Saturday, September 21, 2019

Crater Impact Study Started with 7th graders

Yesterday, September 20, 2019 seventh graders and I started experimenting with flour and colored water to serve as a crust layer along with gathered parking lot rocks as meteoroids to try different angles and heights (10", 20", 30", and over 36") for solar system impact observation study.

Here are a few photos in action yesterday:

I took photos of all 4 groups but I don't know what happened to the rest of the photos. I'll have to follow up later. Each group had different colored water (blue, purple-blue, green, and red). Equipped with yardsticks to check the different height drops, students were trying to coordinate different tasks including data keeping. However, data keeping went by the wayside as playing with the flour and water after 'meteoroid' landings needed to be checked for depths of the impact craters. [math integration] 

Supplies were: old metal baking pans, paper towel layer, flour (about 2 lbs.), squirt bottles, food coloring, water, rocks of different sizes, yardsticks, yellow copy paper for data, and pencils.

Oh, what a mess they made however they were so excited to be 'doing science' that I couldn't get too upset and frustrated with them. Afterwards as they finished cleaning their hands and were getting their stuff to go to their next class, almost every one of the 13 (of 14) seventh graders made a comment about how cool that was....

From the USA heartland,
Becca S

Mini Catapults Building and Launch Trials for Projectile Motion Learning

During the previous 10-14 days, the 8th graders had most of 3 class periods and some study hall time (option for students) to work on the construction and launching of their pom-pom. The target distance was 12" from their base.

At first I only wanted their hand/finger to be on the launching part but after much frustration on their part, I decided to have them include that as an influencing factor in their data results. Students were glad about that.

With overhead ceiling fans, some portable fans, and open windows, students had other factors that could impact their projectile motion distances.

Here are some photos taken on Day1=

Before the first class period working on this, I prepared small supply kits for each of my 16 eighth graders. Their kits included 6 small craft sticks, 3 jumbo craft sticks, 1 plastic spoon, 1 binder clip (these varied in widths due to buying an assortment package from Dollar Tree), 3 small and 1 large rubber bands, 1 pom-pom, and 4 glue dots. Protractors were borrowed from the math teacher so students could be more accurate in determining angles for launch trials.

#### DATASET CONTENT:

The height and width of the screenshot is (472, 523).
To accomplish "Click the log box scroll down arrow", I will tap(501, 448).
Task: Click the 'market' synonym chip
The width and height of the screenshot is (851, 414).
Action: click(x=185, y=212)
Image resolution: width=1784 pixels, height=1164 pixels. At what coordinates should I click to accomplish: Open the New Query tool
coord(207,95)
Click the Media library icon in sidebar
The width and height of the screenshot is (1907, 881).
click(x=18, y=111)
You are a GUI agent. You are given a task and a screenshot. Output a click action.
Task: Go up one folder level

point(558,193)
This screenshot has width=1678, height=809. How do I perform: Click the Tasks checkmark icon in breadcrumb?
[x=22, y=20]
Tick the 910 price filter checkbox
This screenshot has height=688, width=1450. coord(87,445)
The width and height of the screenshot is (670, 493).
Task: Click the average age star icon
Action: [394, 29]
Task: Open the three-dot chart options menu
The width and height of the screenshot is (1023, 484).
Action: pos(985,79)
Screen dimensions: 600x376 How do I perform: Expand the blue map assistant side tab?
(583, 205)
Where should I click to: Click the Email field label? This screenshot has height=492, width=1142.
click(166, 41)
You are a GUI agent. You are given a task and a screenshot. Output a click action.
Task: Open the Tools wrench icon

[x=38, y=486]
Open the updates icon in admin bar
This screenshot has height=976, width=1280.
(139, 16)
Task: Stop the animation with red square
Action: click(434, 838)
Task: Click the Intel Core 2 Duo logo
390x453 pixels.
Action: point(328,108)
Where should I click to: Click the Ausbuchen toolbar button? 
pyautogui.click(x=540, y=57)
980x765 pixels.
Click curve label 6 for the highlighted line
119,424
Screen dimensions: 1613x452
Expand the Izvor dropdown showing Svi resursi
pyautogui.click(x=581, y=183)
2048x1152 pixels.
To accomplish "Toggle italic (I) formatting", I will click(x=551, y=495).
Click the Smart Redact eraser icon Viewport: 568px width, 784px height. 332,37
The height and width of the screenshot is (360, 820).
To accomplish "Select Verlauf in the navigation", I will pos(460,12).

#### WHAT IS ASKED:
1. In the classroom blog post, what was the target distance for the eighth graders' pom-pom launches?
2. Quote the classroom blog post word for word, from "Crater Impact Study" up to and including "impact observation study.".

#### SOLVED TASKS:
1. 12 inches from their base.

2.
Crater Impact Study Started with 7th graders

Yesterday, September 20, 2019 seventh graders and I started experimenting with flour and colored water to serve as a crust layer along with gathered parking lot rocks as meteoroids to try different angles and heights (10", 20", 30", and over 36") for solar system impact observation study.